記事では、メールの閲覧などについても言及されています。
ただ、英語で書かれたメールのやりとりを見つつ、そこでやりとりされている研究についての会話が安全保障上のハードルに抵触するものかどうかを判断するのに必要な知識やスキルが、既に結構、高い水準にあるのでは。
誰でもできるような業務ではなさそうです。

少し考えてみましたが、メールを送るときは必ず同僚の研究者仲間にもCCをつけることを義務づける……とか、そういった対応くらいしかマイスターは頭に浮かびませんでした。
あとは、データ持ち出し禁止の徹底、とか。

どういった方がこの業務にあたられるのでしょうか。
いくつか、実践事例を知りたいところです。

以上、色々と資料を見ながら、今は政府がこうした方針を強化するような世界情勢なんだなぁ……と、改めて感じさせられたマイスターでした。

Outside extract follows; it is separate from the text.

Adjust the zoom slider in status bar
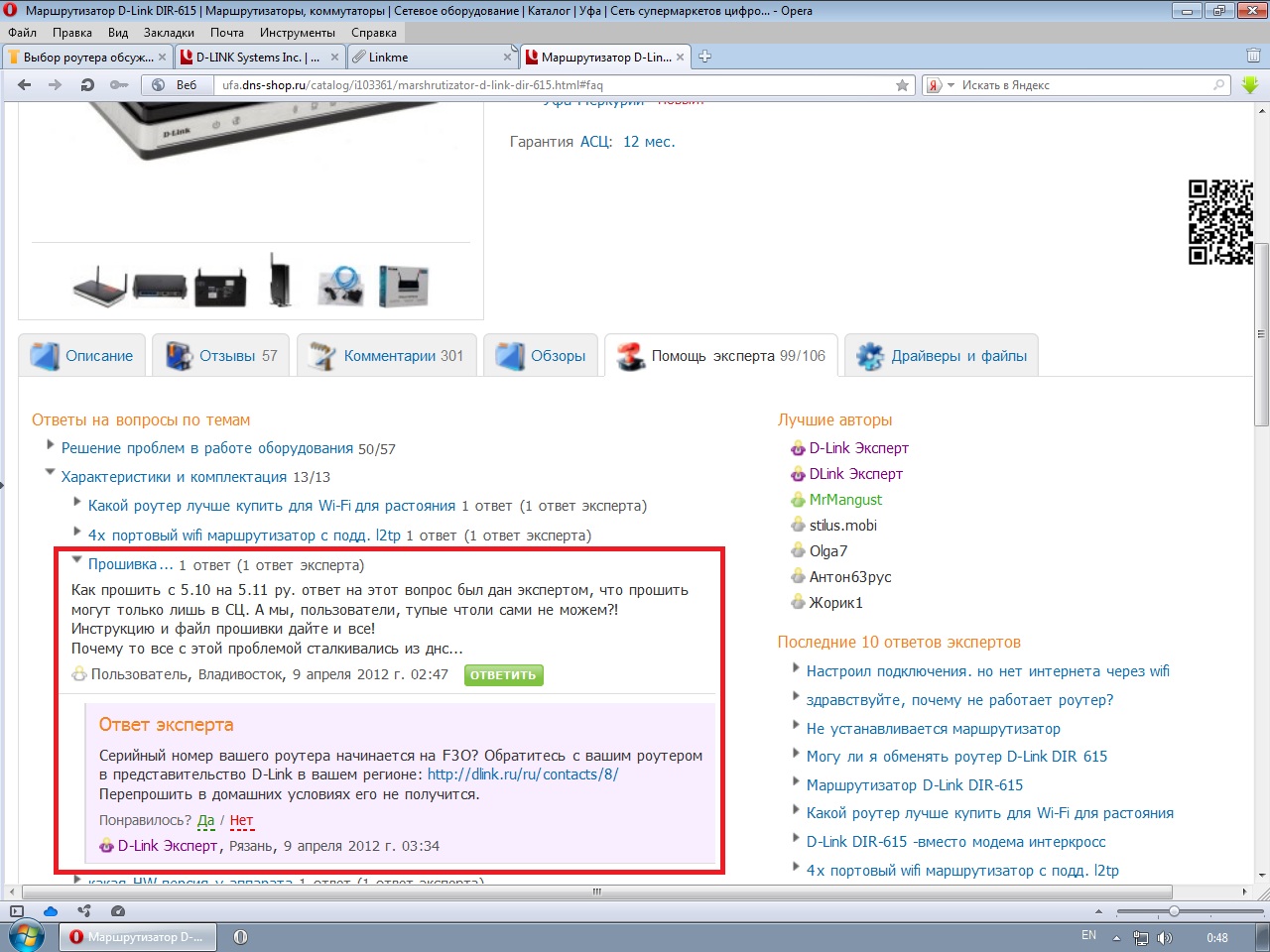 [1174, 910]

※この記事は、現役高校生のための予備校「早稲田塾」在籍当時、早稲田塾webサイト上に掲載したものです。

3 件のコメント

  • 平たくいうと、輸出管理をちゃんとやるべしということでしょうね。企業なら当たり前の話なので、大学でも同様にやればよいかと思います。必要なら企業から実務経験者をヘッドハントすれば足りるでしょう。
    なお、個々の技術が管理すべき項目に該当するか否かは、結局は当事者(大学の場合は研究者)が判断することになるでしょう。スタッフは法律面、運用面でそのサポートをするというのが現実的かと思います。